# What the task requires:
The expected answer is a copy of every line in the listing that has the word "width".

# Records for processing:
*** Block opens ***

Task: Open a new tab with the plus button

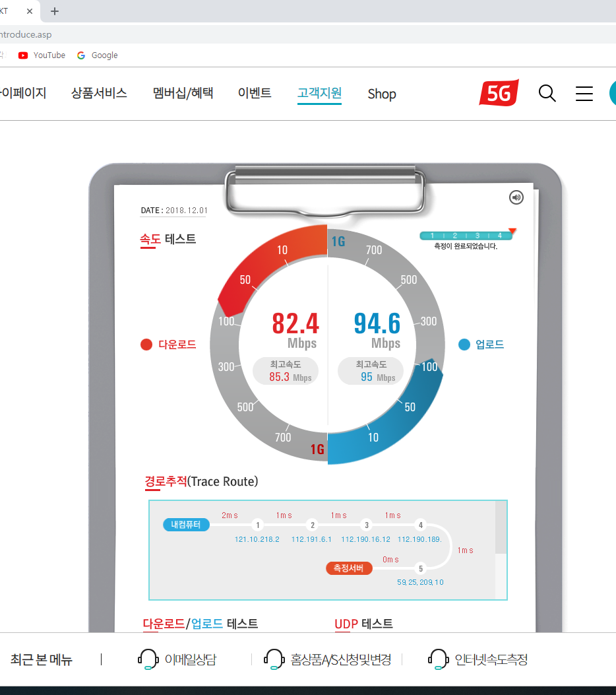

*** Block closes ***
*** Block opens ***

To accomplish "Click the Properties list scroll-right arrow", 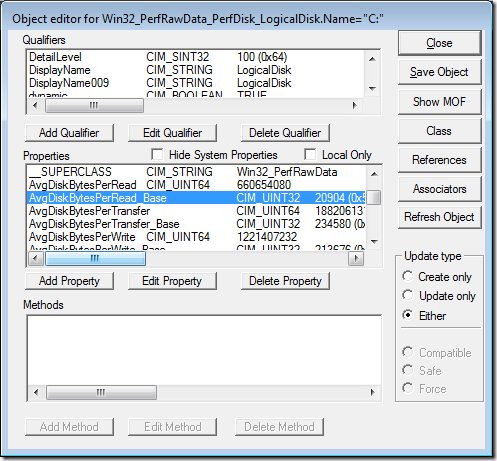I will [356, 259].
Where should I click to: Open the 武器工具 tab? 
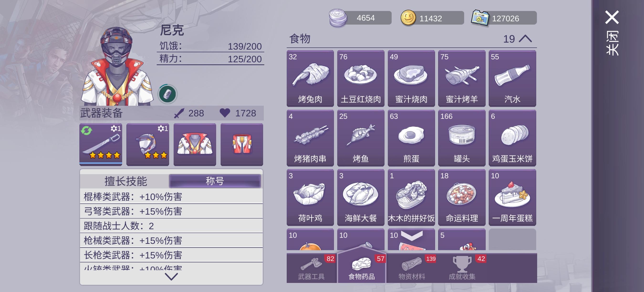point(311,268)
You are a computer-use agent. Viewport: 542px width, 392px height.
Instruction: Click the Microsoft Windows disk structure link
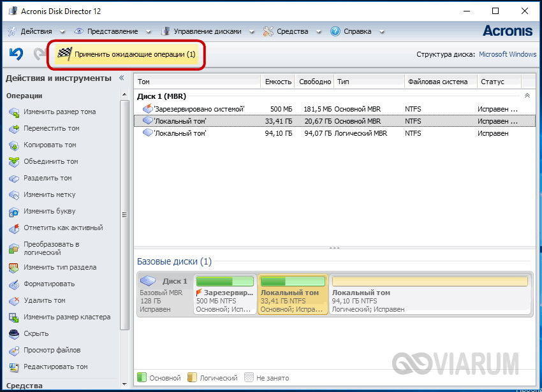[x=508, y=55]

*** Block closes ***
*** Block opens ***

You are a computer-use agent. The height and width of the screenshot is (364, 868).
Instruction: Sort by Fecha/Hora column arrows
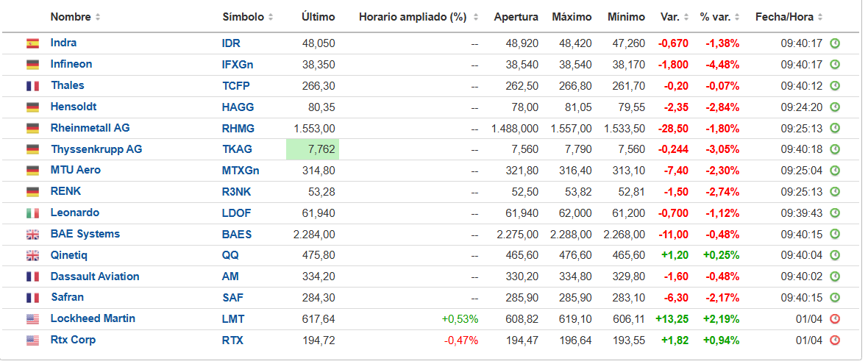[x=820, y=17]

*** Block closes ***

# Task result:
You are a computer-use agent. Viewport: 542px width, 392px height.
You are a computer-use agent. The height and width of the screenshot is (364, 868).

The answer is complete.